This proud belt of machicolated ramparts, ten towers, and four great gates, and its deep, though now herbage-grown, moat is indeed one of the few monuments of the middle ages that remain to us in all their undisturbed splendour.
Guérande is not exactly a deserted village,but its streets are, at midday, as lone and silent as though its population had not been in residence for many months. This is a notable feature in many small French towns during the hour and a half of the midday meal, but nowhere else is it more to be remarked.
The old parish Church of St. Aubin of Guérande has a collection of strangely carved capitals depicting horrible chimerical beasts, and the Chapel of Notre Dame de la Blanche—a fine work of the thirteenth century—is occasionally the scene of a marriage wherein the participants dress themselves in the old-time resplendent costumes. Such an occasion is rare, but should one be fortunate enough to meet with it, he will carry away still another memory of the mediæval flavour still lingering about this somnolent little Breton city.
Seaward beyond Guérande are only Bourg de Batz and Croisic, a gay little maritime city with a fine Gothic church of the highly ornamented species, and many old, high-gabled houses of the variety which one sees frequently in stage settings. There are the local watering-places, too, of the Nantais, Ste. Marguerite and Baule, which have nothing of interest, however, for the traveller who seeks to improve his mind and amuse himself simultaneously.They are undoubtedly of great healthful and economic value to Nantes and St. Nazaire, however, and they do not differ greatly from others of their class elsewhere.
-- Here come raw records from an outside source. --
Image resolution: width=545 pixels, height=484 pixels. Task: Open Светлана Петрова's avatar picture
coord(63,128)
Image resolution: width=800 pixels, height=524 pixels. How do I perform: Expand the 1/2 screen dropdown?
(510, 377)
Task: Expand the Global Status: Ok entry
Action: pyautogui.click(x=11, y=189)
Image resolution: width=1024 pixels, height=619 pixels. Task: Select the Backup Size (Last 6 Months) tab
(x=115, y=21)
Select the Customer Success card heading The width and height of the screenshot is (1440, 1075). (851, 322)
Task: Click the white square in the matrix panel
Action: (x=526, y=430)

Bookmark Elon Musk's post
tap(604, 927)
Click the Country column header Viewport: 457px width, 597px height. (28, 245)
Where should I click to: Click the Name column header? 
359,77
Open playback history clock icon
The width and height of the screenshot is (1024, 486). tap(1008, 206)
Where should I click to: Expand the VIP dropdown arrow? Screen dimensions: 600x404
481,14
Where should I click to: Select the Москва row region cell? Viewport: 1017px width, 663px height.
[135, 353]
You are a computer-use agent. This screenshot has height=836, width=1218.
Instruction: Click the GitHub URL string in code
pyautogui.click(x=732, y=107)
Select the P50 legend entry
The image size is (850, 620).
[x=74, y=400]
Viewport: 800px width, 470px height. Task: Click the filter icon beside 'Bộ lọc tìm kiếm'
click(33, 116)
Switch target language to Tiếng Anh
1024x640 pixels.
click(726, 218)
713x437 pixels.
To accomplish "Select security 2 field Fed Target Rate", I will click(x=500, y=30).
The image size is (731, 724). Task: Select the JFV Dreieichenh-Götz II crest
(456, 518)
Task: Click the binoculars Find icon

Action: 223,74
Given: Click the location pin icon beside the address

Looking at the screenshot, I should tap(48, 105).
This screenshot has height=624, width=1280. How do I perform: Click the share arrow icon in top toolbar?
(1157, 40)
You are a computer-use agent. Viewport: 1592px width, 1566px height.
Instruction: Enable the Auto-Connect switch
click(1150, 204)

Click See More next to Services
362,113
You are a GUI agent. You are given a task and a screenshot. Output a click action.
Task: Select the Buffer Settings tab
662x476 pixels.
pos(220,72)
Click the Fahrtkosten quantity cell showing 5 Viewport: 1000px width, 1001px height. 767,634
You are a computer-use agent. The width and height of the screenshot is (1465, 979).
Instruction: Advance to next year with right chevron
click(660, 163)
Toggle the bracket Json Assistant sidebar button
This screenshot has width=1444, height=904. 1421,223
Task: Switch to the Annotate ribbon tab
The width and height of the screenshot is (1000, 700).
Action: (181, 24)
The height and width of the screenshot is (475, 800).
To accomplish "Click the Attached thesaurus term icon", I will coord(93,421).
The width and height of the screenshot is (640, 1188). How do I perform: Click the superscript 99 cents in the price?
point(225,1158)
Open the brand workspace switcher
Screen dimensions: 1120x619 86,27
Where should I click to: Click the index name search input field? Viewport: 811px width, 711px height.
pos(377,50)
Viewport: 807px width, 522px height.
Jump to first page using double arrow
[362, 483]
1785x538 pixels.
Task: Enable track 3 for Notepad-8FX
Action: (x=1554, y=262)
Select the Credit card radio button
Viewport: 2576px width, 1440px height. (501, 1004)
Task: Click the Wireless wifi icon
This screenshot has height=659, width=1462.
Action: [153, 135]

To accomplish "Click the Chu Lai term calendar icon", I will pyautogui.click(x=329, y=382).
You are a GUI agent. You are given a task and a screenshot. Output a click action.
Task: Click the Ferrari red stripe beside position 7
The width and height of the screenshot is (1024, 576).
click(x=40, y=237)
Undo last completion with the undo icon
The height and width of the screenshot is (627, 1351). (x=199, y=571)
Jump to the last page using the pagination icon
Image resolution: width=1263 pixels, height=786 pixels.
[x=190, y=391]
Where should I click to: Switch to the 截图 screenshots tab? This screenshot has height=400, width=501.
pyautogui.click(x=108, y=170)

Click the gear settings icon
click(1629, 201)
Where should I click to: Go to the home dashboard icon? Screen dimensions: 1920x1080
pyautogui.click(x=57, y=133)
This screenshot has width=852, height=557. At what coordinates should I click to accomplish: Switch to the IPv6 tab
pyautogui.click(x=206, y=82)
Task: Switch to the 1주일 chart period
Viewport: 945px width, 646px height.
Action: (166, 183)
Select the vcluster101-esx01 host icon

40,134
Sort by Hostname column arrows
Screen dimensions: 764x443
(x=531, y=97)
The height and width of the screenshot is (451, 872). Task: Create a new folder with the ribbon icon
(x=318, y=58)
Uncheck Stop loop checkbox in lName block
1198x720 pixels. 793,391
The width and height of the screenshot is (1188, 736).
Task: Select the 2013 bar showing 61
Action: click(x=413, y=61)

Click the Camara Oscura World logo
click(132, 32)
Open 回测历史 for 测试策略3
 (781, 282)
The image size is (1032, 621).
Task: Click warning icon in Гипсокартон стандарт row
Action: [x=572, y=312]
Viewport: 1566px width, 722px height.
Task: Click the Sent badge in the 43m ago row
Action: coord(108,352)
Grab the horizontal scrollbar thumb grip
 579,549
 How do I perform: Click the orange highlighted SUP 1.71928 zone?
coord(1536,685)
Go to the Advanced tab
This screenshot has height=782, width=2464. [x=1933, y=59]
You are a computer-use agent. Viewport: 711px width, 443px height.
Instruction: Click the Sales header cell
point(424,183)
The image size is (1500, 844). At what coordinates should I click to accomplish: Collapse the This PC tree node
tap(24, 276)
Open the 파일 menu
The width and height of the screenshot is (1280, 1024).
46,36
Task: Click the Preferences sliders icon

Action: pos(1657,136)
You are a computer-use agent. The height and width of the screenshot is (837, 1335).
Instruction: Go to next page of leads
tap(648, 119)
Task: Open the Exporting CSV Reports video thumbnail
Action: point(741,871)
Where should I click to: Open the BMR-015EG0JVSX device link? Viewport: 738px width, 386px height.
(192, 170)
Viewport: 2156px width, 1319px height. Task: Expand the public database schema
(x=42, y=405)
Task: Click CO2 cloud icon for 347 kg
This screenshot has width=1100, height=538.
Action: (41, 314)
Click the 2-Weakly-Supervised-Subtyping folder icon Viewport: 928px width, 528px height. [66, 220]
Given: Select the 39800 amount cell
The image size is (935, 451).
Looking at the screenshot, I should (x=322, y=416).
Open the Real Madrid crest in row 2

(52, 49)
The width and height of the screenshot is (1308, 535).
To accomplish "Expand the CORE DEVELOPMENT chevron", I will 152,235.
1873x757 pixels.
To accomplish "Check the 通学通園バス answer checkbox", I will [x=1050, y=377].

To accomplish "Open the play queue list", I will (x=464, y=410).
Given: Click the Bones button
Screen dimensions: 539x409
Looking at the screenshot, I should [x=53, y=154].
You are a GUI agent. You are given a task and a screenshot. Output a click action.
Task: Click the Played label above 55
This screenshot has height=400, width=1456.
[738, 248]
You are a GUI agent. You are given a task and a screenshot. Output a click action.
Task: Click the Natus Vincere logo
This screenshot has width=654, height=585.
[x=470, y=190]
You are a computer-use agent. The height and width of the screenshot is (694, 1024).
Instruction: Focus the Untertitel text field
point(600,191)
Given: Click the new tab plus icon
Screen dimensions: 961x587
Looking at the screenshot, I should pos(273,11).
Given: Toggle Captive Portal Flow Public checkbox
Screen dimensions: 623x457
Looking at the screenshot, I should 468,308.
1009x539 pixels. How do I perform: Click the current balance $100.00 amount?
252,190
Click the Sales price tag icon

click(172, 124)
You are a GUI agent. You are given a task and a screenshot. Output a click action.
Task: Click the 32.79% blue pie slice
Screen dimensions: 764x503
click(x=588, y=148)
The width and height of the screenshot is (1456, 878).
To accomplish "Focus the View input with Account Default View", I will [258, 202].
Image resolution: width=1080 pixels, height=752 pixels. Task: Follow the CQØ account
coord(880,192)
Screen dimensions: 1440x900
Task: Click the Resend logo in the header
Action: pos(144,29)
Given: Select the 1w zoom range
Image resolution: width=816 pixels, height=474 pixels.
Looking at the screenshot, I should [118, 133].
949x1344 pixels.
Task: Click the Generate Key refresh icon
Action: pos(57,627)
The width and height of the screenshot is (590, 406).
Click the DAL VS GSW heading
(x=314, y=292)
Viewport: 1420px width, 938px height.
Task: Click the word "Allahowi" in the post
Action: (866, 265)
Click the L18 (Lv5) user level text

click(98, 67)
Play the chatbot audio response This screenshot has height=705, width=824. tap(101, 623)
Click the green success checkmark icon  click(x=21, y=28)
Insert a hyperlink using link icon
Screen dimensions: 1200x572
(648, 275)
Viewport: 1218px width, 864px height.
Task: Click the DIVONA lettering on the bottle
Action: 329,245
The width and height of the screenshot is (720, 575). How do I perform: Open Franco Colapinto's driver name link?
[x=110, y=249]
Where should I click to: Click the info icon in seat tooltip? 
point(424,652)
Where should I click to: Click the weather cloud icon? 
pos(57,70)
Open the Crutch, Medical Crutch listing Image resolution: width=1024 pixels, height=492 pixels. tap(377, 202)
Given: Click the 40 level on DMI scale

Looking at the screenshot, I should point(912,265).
Again returning to the highroad, if one be travelling by road, “Vous prenez le chemin de Vennes” (Vannes) “par la Roche Bernard qui est aussy celuy de Rhennes et de Rhedon,” wrote a sixteenth-century chronicler, and the direct road to-day lies the same way. It is known as “National Road” No. 165.
Straight as the crow flies, but now up and now down, like all Breton roadways, this highway runs from Nantes to Quimper, 232 kilometres.
The aspect of the country changes perceptibly as one leaves Savenay on the way to the real Brittany. One crosses the Vilaine by the suspension bridge of La Roche-Bernard, hung so perilously high that the great three-masted coasters may pass beneath. It is unlovely, but convenient, and saves a round of fifty kilometres on the journey, as one goes from Nantes to Vannes, so it may be pardoned.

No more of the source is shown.